Vous êtes confronté aux limites de la mesure des services aux bâtiments et aux occupants, tant pour la maîtrise de la qualité que des coûts. Quels ont été vos choix pour gérer cette difficulté ?

Il s’agissait pour Thales et d’accompagner l’externalisation des activités de maintenance des bâtiments et services aux occupants. C’est un processus que nous avons mené sur près de 10 ans, entre 2000 et 2010. Nous voulions de bonnes conditions sociales et construire un système durable de production de services. Il doit être économiquement efficace, maîtrisé et innovant pour quelques 90 sites majeurs et 58 000 bénéficiaires en Europe. Il concerne plus d’un millier de professionnels multi techniques et multi services sur les 50 sites d’importance de Thales en France et environ deux milliers de salariés à l’échelle des établissements européens.

 

Le projet mis en œuvre s’appuie sur 3 leviers :

La rationalisation, pour répondre à un « juste » besoin normé à un « juste » coût,

La standardisation des processus, à l’aide d’une gouvernance centralisée et des références communes,

La massification pour faire jouer les économies d’échelle.

 

Nonobstant, notre dispositif a introduit volontairement et explicitement des ingrédients nouveaux. Nous avons choisi de négocier au format gré à gré et d’allonger la durée contractuelle à 5 ans. Nous avons introduit systématiquement la maintenance niveau 4 et réservé des marges de négociation en local aux « hors forfait ». Nous avons précisé et détaillé chaque service attendu (services level agreements dans notre jargon) et élaboré des prix en partenariat. Nous avons réservé un seuil de commande en autonome pour la mise en concurrence pour les travaux. Nous avons également porté un effort permanent sur la conduite du changement, choisi un mode d’animation participatif de reporting et promu un parti pris de coopération. Enfin, nous cherchons à valoriser les métiers correspondants, réputés peu nobles.

 

Après trois ans de mise en œuvre, certains sont convaincus, d’autres n’y croient encore qu’à moitié, mais la gouvernance déployée depuis propose très explicitement un mode d’animation et de relation avec des mots clés comme partenariat, coopération, co-construction et même confiance entre prestataires et bénéficiaires des services.

 

Coopération, confiance, qualité relationnelle…, ce dispositif permet-il d’intégrer la subjectivité du travail de service dans la gestion du contrat ? 

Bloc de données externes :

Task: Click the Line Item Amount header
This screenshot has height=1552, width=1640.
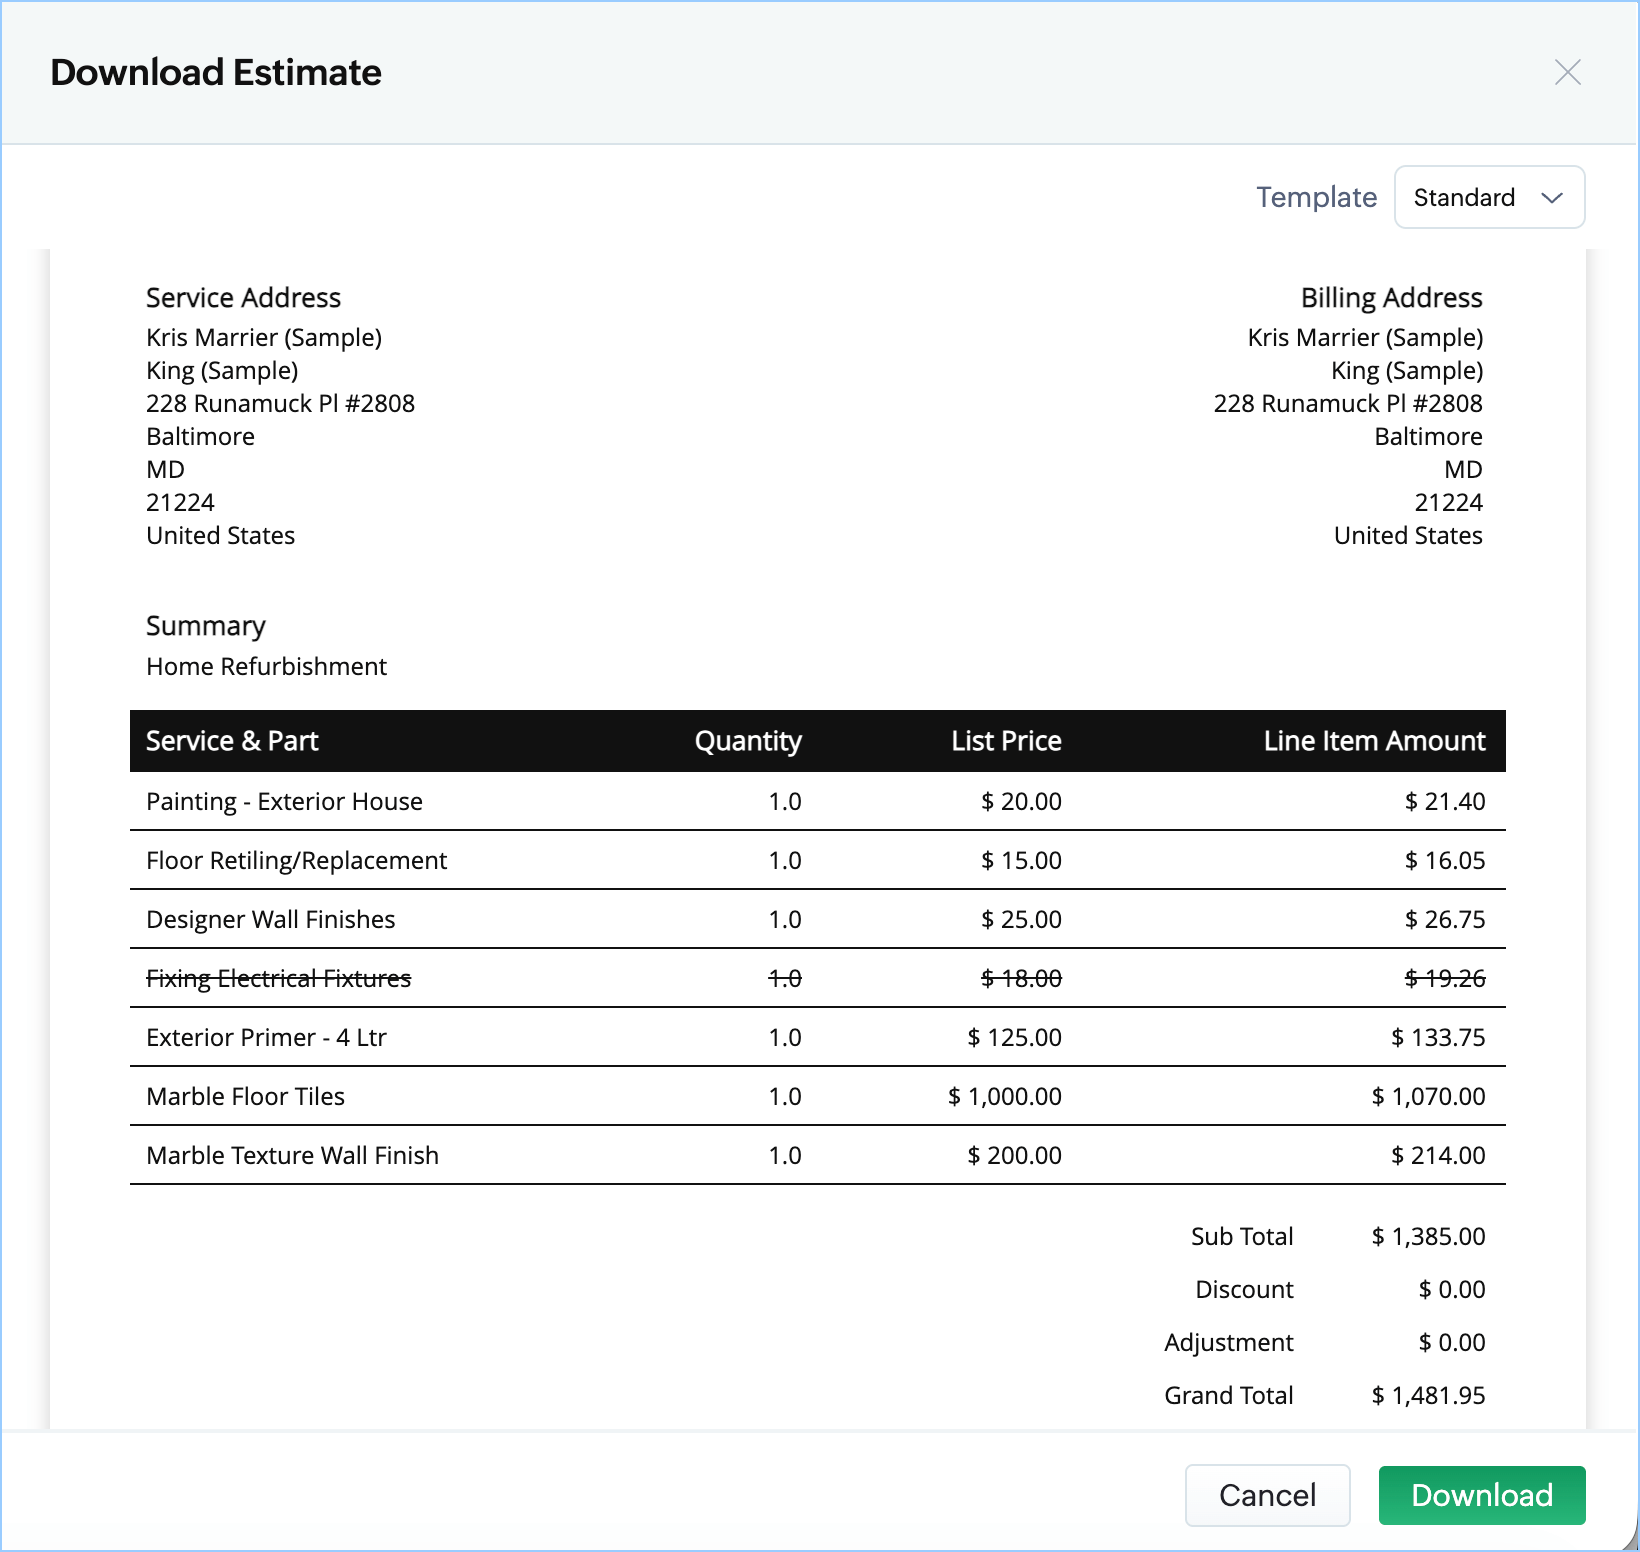Action: click(1374, 741)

C’est clairement l’objectif pour atteindre une meilleure performance au-delà des leviers classiques de la productivité industrielle. Derrière la forme gestionnaire de l’outil, ce dispositif innove pour tenir compte d’une réalité : le Facility Management, c’est du service ! Cela impose d’intégrer des principes différents, des déterminants nouveaux de la productivité et de se dégager en partie d’une mesure par le chiffre uniquement.

 

La qualité des services n’est pas directement mesurable. Elle est de l’ordre de la pertinence. On peut l’évaluer, mais malgré les Key Performance Indicators (nous en avons retenus 200), nous savons qu’elle ne se réduit pas à une métrique. Nous avons fait un effort important de description/définition des Services Level Agreements en 18 chapitres. Ils sont valorisés à l’aide de quelques 5000 chiffres régulièrement mis à jour pour l’évaluation des coûts. Nous poursuivons ces efforts sans cesse. Pour autant, ils ne prétendent pas réduire l’écart entre :

le service décrit ou prescrit et le service attendu ou espéré,

le service promis et le service effectivement rendu,

le service réalisé et le service perçu…

 

Ce qu’il convient de faire pour les immeubles et leurs usagers porte sur des « valeurs ». Le propre, le confort, la sécurité, le bien-être, être « bien traité »…, sont autant de grandeurs avec chacune leur dimension propre. Elles sont variables. Ce sont des réalités subjectives. Par contre, il est essentiel, de les apprécier. L’innovation recherchée est précisément là. Ce dispositif, discrètement mais en profondeur, intègre la subjectivité dans la gestion, la coopération dans le management, la responsabilité dans l’appréciation.

 

Votre vision n’est-elle pas un peu idéaliste ? En quoi cela vous distingue-t-il des réflexes et des approches que l’on peut observer dans ce type d’activité ?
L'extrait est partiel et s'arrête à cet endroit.